Zuckerberg tried something similar with Rep. Kathy Castor when asked whether Facebook tracks users’ web activity. Though Castor’s questions were specific (e.g. “You are collecting personal information on people who do not even have facebook accounts, isn't that right?” and “You're collecting medical data, correct, on people that are on the internet, whether they're facebook users or not, right?”), Zuckerberg’s answers were so blatantly non-committal (“People choose to share data!”) that she eventually had to resort to shouting “Yes or no?!” over his long-winded non-answers. Even that failed to produce much.

In response to Rep. Frank Pallone’s question — “How can consumers have control over their data when Facebook doesn't have control over the data itself?” — he pivoted to a 2015-era change to the settings which allowed third-party apps to gather data from a user’s friends, which — in addition to being wholly irrelevant to the topic at hand — was quite literally discussed and dismissed as a viable solution by Pallone only moments before. Zuckerberg gave a similar non-answer to Rep. Joe Barton when asked why Facebook collects and sells the personal data of minors, and again to Rep. Doris Matsui in response to her multiple questions regarding data ownership.

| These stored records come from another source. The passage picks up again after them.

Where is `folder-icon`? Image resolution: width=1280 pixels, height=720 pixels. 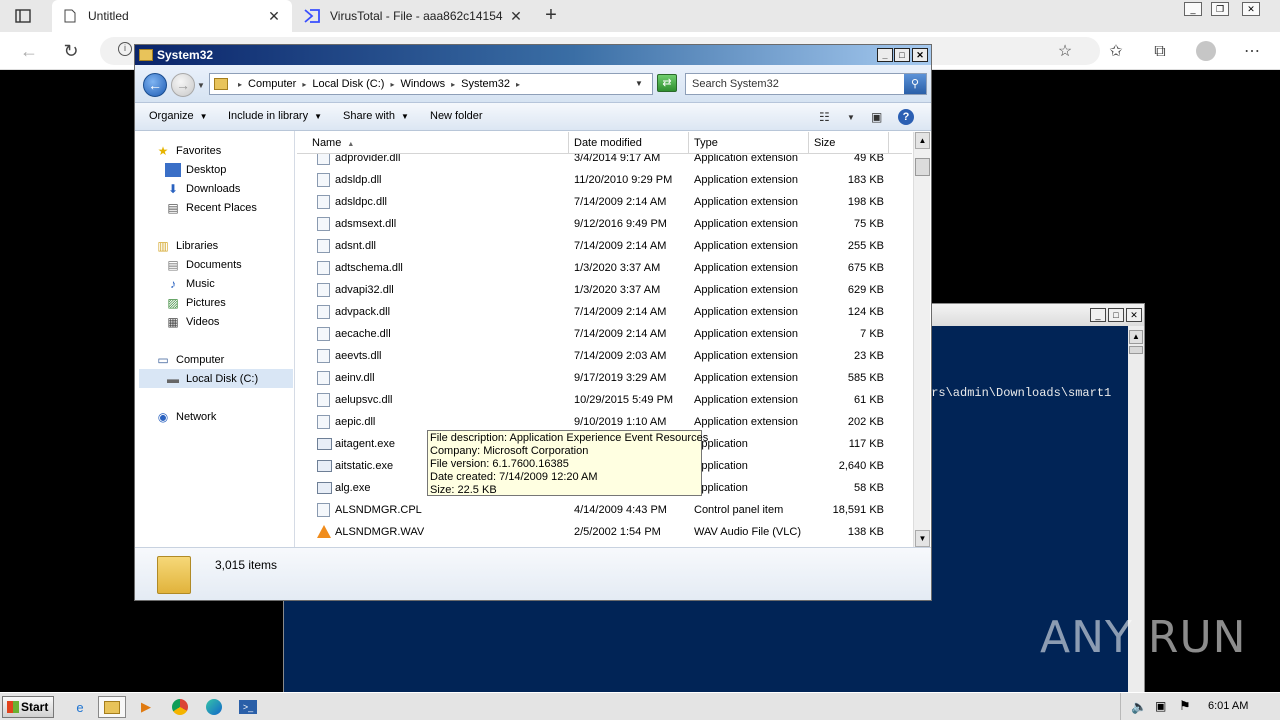 folder-icon is located at coordinates (146, 55).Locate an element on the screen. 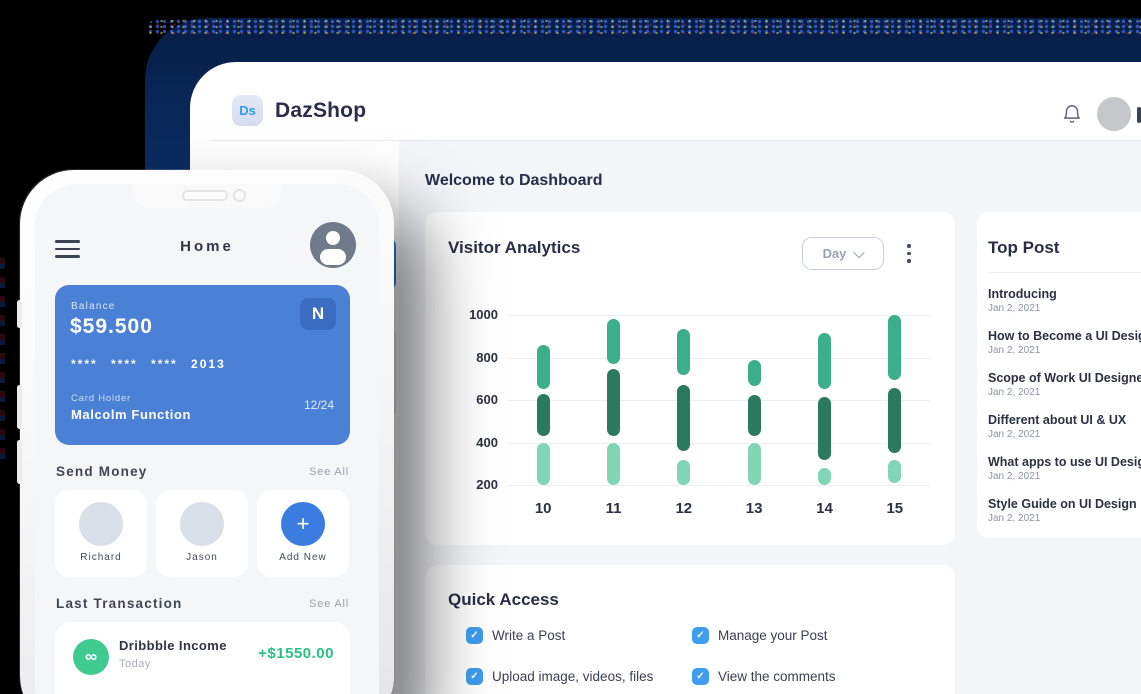 This screenshot has width=1141, height=694. balance-label: Balance is located at coordinates (94, 306).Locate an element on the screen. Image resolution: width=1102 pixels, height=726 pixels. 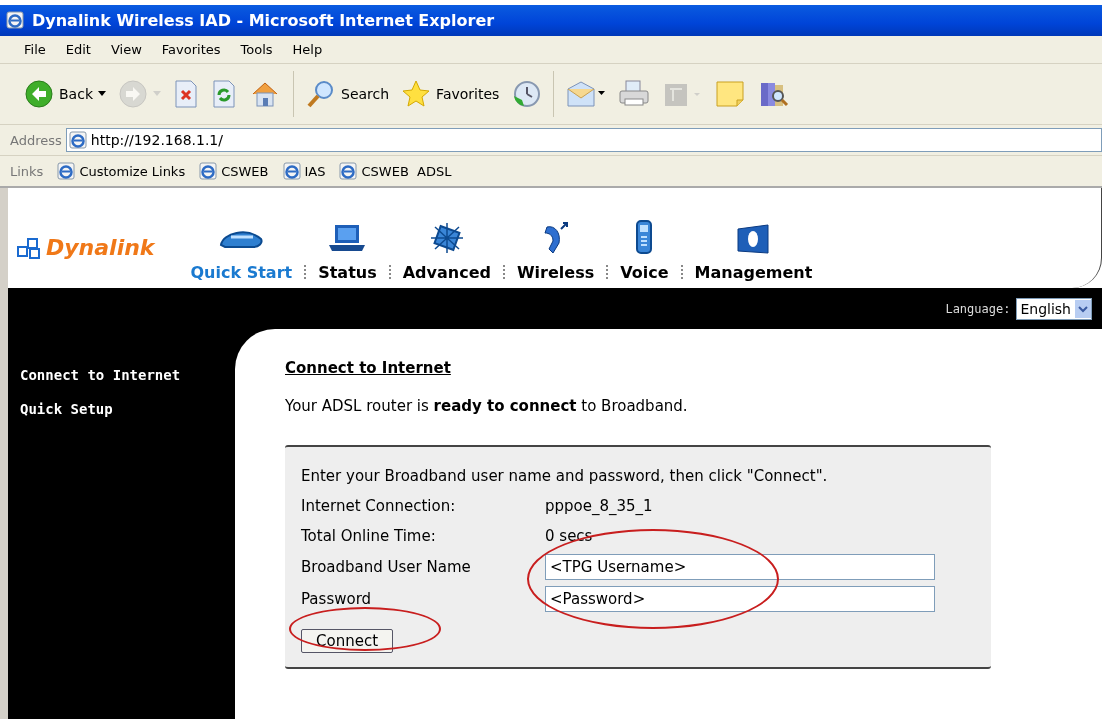
links-label: Links is located at coordinates (27, 171).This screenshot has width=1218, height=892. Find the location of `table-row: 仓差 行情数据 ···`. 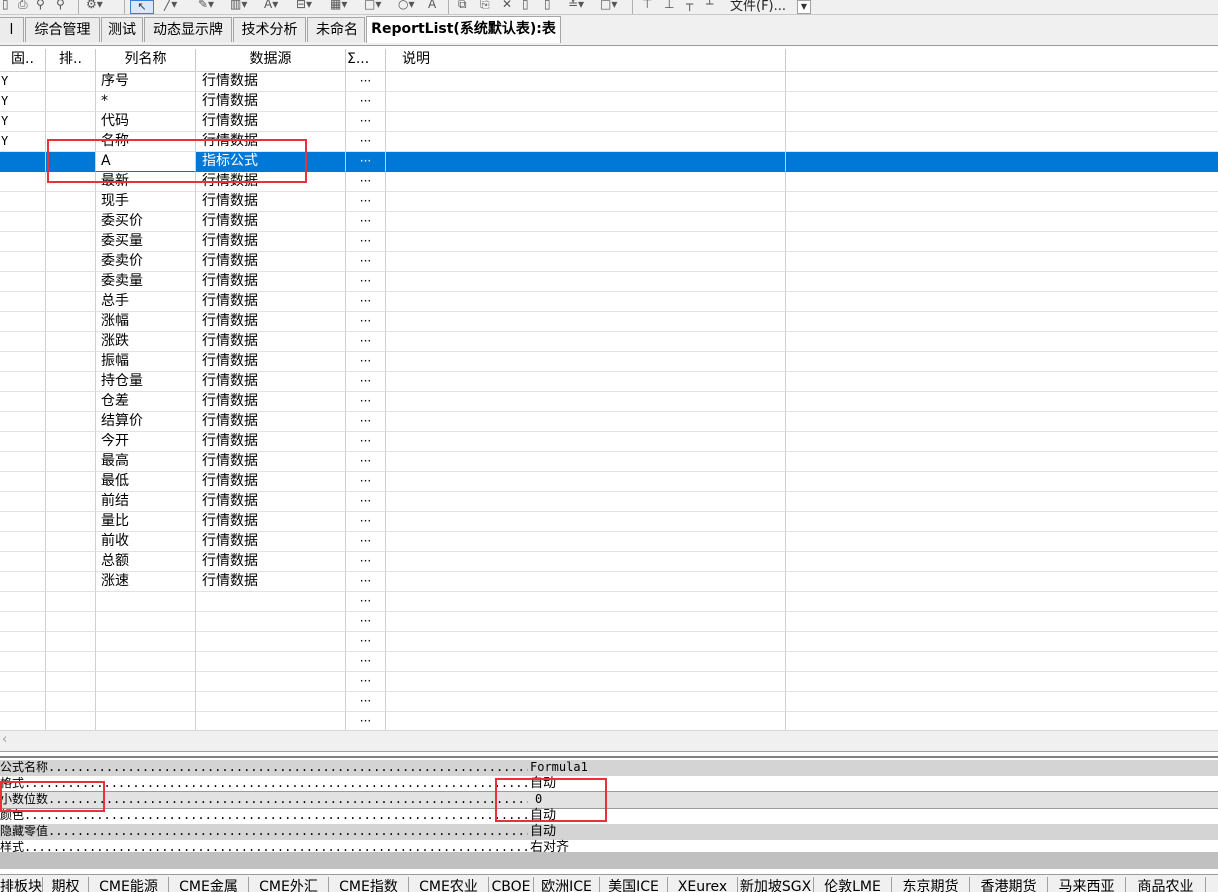

table-row: 仓差 行情数据 ··· is located at coordinates (609, 402).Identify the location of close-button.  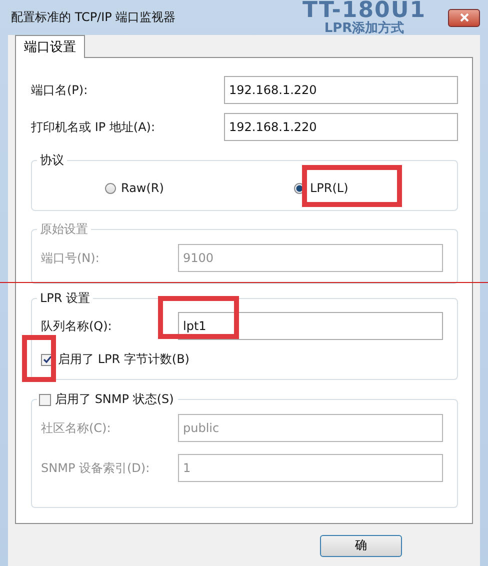
(464, 17). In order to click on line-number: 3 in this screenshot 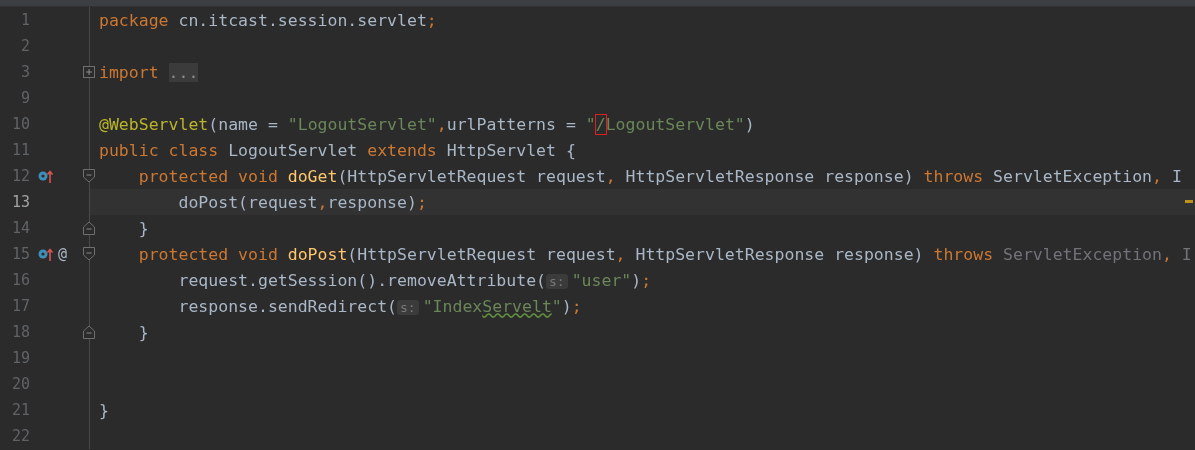, I will do `click(24, 72)`.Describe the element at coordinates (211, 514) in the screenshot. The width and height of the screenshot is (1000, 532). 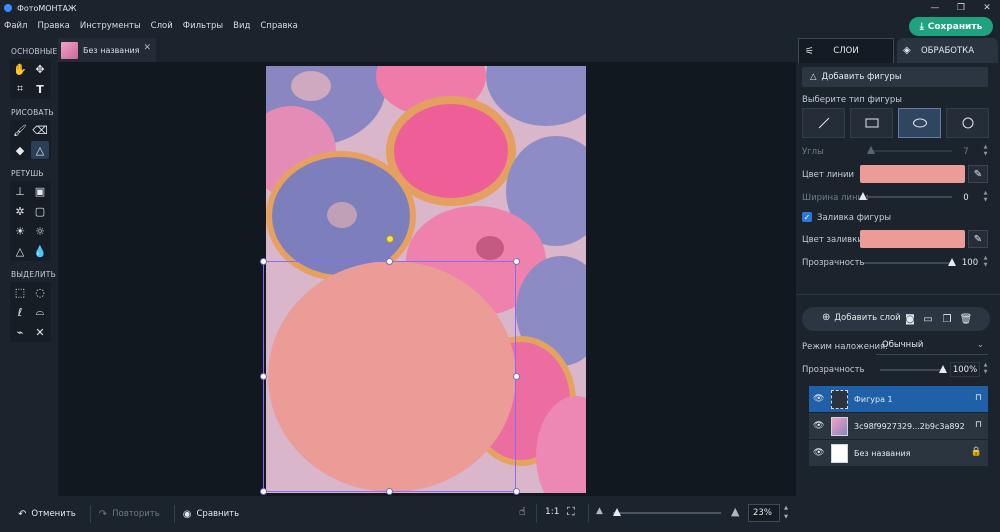
I see `compare-button: ◉ Сравнить` at that location. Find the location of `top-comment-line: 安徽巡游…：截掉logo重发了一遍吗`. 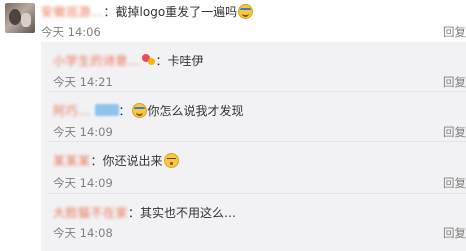

top-comment-line: 安徽巡游…：截掉logo重发了一遍吗 is located at coordinates (148, 12).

Whenever powerful American men appear before Congress, the question is rarely whether they’ll try and conceal the truth, but to what degree. And while phrases like “I do not recall” are practically seared into our nation’s brain as a painstakingly obvious attempt at obfuscation, but the complexities of tech companies have presented endless new opportunities for business leaders to evade responsibility.